Yeah, although does it? To me it's inconceivable that we wouldn't do another one after that ending. I actually see it more as sending both characters off on their final journeys rather than an end-point. We did shoot the ending as it was in the comic, but whenever we watched it, it felt too downbeat, so it got cut off and changed. I don't know why it worked with Harrison Ford, but for us it just didn't feel right, so we've pushed back that stuff, which you'll know if you've read the comic, into the start of the Kick-Ass 3 screenplay.

That change was actually Matthew's call, and his instincts were right. When you look at this summer it's actually been pretty grim. You've got Man Of Steel ending with a neck snap... and if Kick-Ass 2 had ended the same way as the comic it would've been another sad movie.
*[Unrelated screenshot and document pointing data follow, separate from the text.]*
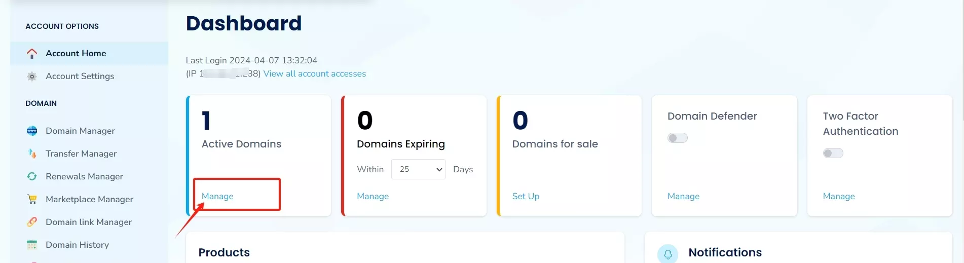Click the Domain link Manager chain icon
Viewport: 964px width, 263px height.
pos(32,222)
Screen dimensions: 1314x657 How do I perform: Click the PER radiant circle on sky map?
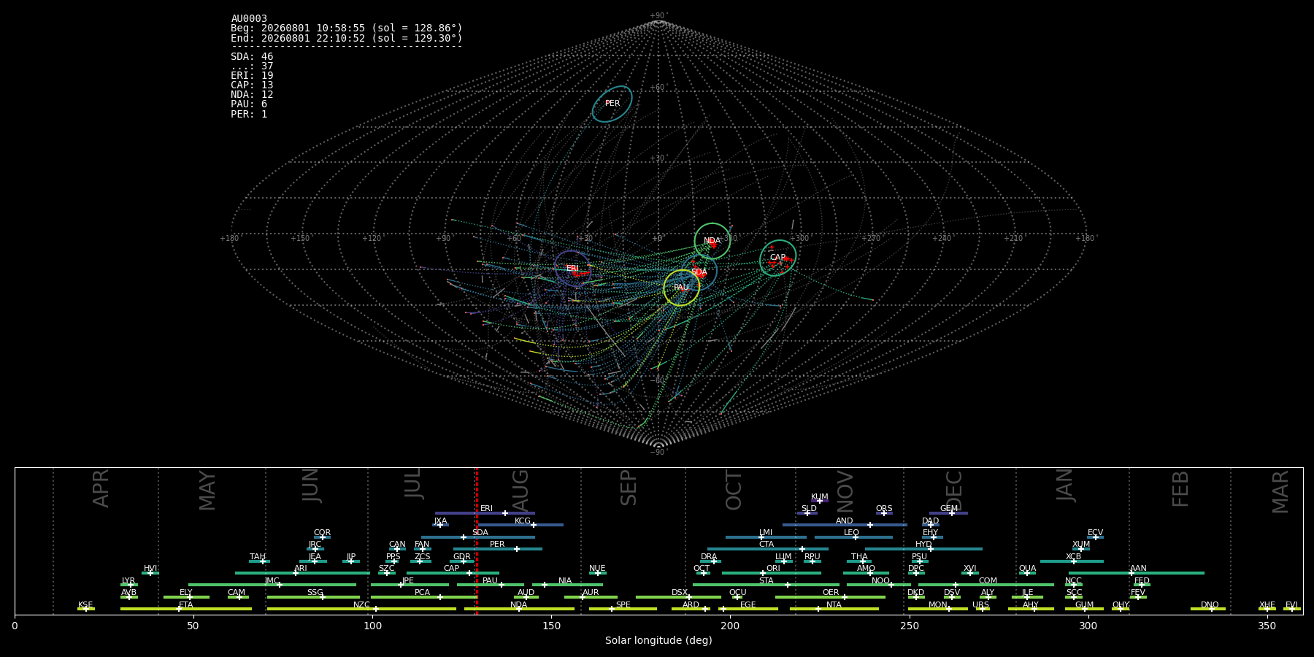[x=612, y=104]
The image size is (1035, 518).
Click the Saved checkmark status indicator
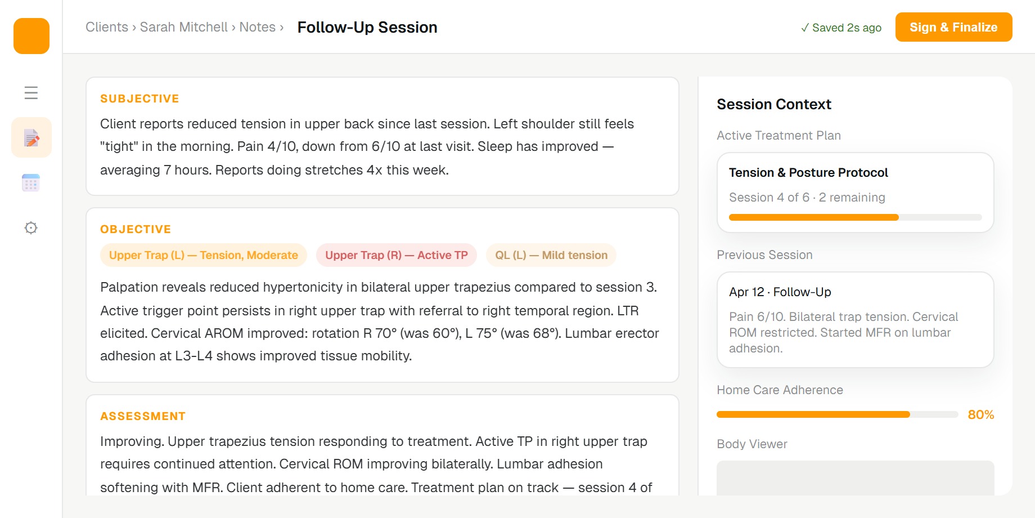(x=841, y=28)
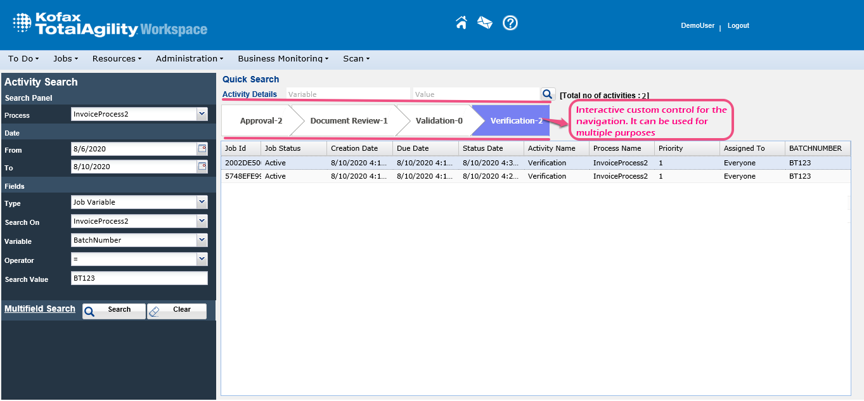Click the Home icon in header
The width and height of the screenshot is (864, 401).
coord(461,23)
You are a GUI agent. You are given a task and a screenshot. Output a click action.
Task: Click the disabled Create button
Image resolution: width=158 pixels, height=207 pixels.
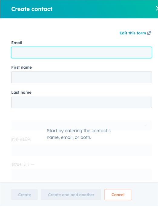[x=25, y=195]
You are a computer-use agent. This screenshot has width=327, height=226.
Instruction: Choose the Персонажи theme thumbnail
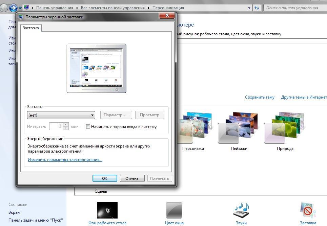193,128
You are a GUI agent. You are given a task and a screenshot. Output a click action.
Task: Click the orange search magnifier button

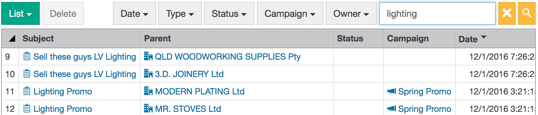[527, 13]
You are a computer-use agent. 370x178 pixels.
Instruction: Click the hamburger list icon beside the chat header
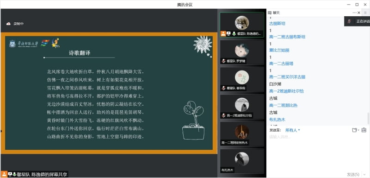click(x=365, y=13)
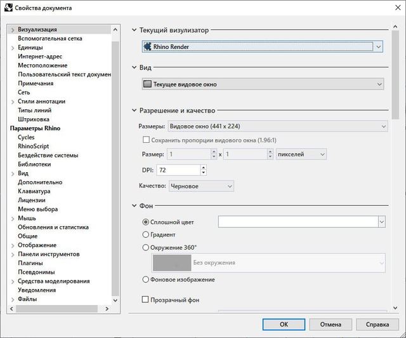Increase the DPI value with up arrow

(203, 167)
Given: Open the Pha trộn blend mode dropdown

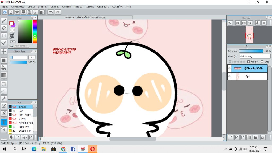Looking at the screenshot, I should click(x=255, y=56).
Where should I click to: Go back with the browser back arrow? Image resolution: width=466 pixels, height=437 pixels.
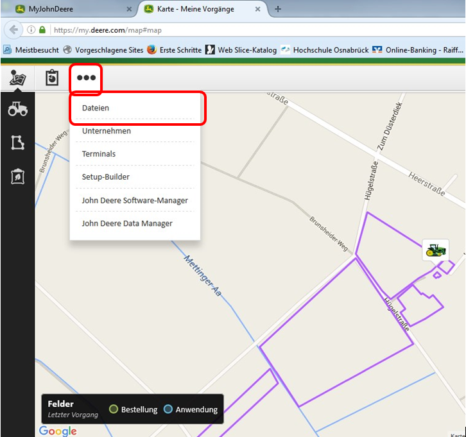pyautogui.click(x=13, y=30)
I actually think the reason this is going to do well is because you'll walk out of it feeling really good about yourself, and wanting to see it again.
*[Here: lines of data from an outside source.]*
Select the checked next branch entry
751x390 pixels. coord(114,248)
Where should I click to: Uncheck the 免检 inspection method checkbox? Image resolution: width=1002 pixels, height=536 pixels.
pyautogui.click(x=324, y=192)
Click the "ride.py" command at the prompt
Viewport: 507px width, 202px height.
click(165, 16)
*** Possible spoiler-y bit ends ***

Changing tack slightly, just to tackle the big news story around the movie's release... Jim Carrey. What's your take on what happened there?

Okay, so here's what I think happened. Jim has been a massive advocate of gun control for a long time, but the gun lobby has been bombarding him for months, saying you're in a movie that's full of gunfire. And the picture they keep putting up is that one of Colonel Stars and Stripes holding a gun and laughing. They haven't seen the movie so they don't know it's empty, obviously, and that's even what attracted him to the character.
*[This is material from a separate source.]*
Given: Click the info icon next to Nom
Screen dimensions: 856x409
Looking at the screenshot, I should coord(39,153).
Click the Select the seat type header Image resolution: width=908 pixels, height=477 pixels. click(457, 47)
But I think those guys just got to him, because they were tweeting at him every day saying, "You're a Canadian! Get out of our country!" and I think he'd just had enough. You know, he was just sitting in his house, he just did it by himself saying "I'm sorry, I've got to disassociate myself from this movie." and it became an international shit storm! And I contacted Matthew and he knew no more than I did. So for the first hour it was a bit of a panic, and then after that it was just weird. Because you know, you've seen the movie and it's no more violent than the first, and Jim loved the first so much that he dressed up as Kick-Ass. So it just seemed weird for him to be saying this. It was a bit of a curve-ball, but what it's done is give us a free publicity boost equal to, they estimated, around $30 million. So maybe there's a silver lining! 

And just off the subject of Kick-Ass 2, can we get a couple of project updates?

Sure.

So first, is Kapow coming back?

I honestly don't know at this point. I'm doing so many things - three movies back to back, all my comic gigs... and Lucy, who organises it, and Sarah, are doing movie stuff for me at the moment, so they're busy... I hope it'll be back because I loved it, they were my two favorite conventions ever, and we've got such access to people. Maybe we'll move it later in the year. I hope so, but we'll see.

And will Clint be back, or is it wrapping up for good?

We haven't made a final decision yet, but it's just been going along for a few years now. It didn't take off in the way we hoped with the mainstream, it's mainly been selling in comic stores, which isn't what we wanted for it. I think the market's just changed too much for it to work as we wanted, as a kind of outreach for comics, and now people are happy to go to comic shops and bookstores. It's never lost money, but it never made money either so it almost doesn't justify the work that goes into it! It might get folded into the Titan comics line somehow, but we'll see.

And finally, Nemesis 2. Any idea when that's coming out?

I don't know, unfortunately. Steve (McNiven, co-creator) is tied into his Marvel deal and he makes so much more money from Nemesis that he'd love to do it, but he's under contract for another year or something. He said he could maybe do a page a week, but that means it'd take two years to get done, so I told him not to worry and that we'll wait until he's out of his contract and we can do it properly. It's a bit of a pain because I've already written it, but no one else can draw it because it's Steve's thing! But yeah, as soon as he can get to it, it'll happen.

Mark Millar, thank you very much!

Kick-Ass 2 is out in US cinemas now.